++++ DATASET EXTRACT

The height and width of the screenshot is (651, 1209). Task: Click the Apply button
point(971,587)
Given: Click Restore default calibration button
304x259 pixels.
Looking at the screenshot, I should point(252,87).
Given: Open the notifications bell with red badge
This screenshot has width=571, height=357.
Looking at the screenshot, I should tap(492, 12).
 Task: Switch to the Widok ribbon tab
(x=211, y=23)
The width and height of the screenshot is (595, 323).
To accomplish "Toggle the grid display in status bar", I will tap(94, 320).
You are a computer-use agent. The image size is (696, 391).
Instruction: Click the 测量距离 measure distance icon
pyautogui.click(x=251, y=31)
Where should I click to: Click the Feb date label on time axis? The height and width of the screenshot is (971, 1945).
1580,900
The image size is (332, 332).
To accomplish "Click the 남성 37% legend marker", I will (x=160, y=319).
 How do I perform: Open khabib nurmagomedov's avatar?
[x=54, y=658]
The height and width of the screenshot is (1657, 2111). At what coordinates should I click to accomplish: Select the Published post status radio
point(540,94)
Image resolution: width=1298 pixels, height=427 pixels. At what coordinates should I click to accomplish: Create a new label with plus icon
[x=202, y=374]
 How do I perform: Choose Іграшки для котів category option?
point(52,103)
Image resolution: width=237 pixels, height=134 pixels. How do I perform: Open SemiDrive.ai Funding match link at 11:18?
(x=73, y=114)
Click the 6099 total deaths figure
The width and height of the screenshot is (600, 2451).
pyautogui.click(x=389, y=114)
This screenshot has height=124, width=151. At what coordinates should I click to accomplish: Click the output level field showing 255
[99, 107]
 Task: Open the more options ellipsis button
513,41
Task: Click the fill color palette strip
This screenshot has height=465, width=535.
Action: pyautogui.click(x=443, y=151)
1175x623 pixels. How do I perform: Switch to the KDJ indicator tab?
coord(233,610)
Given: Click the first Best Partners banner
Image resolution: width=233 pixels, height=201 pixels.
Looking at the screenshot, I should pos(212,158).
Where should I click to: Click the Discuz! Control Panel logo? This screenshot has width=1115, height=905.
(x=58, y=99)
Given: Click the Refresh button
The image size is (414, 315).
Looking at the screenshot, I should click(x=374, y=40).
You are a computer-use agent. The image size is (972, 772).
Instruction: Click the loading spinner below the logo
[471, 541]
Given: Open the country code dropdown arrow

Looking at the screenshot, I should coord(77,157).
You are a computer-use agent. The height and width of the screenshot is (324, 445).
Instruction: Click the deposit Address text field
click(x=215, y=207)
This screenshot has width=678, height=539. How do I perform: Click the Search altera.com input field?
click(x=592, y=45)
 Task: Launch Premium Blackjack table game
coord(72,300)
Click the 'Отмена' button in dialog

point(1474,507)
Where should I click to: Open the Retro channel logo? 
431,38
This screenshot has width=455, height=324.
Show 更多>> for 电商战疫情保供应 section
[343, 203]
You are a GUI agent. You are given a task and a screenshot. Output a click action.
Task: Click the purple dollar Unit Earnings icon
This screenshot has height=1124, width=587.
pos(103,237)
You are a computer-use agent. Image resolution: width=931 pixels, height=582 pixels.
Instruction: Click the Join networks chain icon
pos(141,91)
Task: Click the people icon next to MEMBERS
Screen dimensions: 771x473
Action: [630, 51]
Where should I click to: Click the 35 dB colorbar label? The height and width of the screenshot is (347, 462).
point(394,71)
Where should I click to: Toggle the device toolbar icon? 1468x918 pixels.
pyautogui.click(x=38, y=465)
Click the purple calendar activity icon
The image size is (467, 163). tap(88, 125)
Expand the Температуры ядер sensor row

++++++++

_DIRECTIVE_: Copy the records word for word, beginning at the line that contains "Where should I click to: Click the Discuz!" and continuing through the end of the records.

_SOLUTION TO THIS TASK_:
Where should I click to: Click the Discuz! Control Panel logo? This screenshot has width=1115, height=905.
(x=58, y=99)
Given: Click the Refresh button
The image size is (414, 315).
Looking at the screenshot, I should click(x=374, y=40).
You are a computer-use agent. The image size is (972, 772).
Instruction: Click the loading spinner below the logo
[471, 541]
Given: Open the country code dropdown arrow

Looking at the screenshot, I should coord(77,157).
You are a computer-use agent. The height and width of the screenshot is (324, 445).
Instruction: Click the deposit Address text field
click(x=215, y=207)
This screenshot has width=678, height=539. How do I perform: Click the Search altera.com input field?
click(x=592, y=45)
 Task: Launch Premium Blackjack table game
coord(72,300)
Click the 'Отмена' button in dialog

point(1474,507)
Where should I click to: Open the Retro channel logo? 
431,38
This screenshot has width=455, height=324.
Show 更多>> for 电商战疫情保供应 section
[343, 203]
You are a GUI agent. You are given a task and a screenshot. Output a click action.
Task: Click the purple dollar Unit Earnings icon
This screenshot has height=1124, width=587.
pos(103,237)
You are a computer-use agent. Image resolution: width=931 pixels, height=582 pixels.
Instruction: Click the Join networks chain icon
pos(141,91)
Task: Click the people icon next to MEMBERS
Screen dimensions: 771x473
Action: [630, 51]
Where should I click to: Click the 35 dB colorbar label? The height and width of the screenshot is (347, 462).
point(394,71)
Where should I click to: Toggle the device toolbar icon? 1468x918 pixels.
pyautogui.click(x=38, y=465)
Click the purple calendar activity icon
The image size is (467, 163). tap(88, 125)
Expand the Температуры ядер sensor row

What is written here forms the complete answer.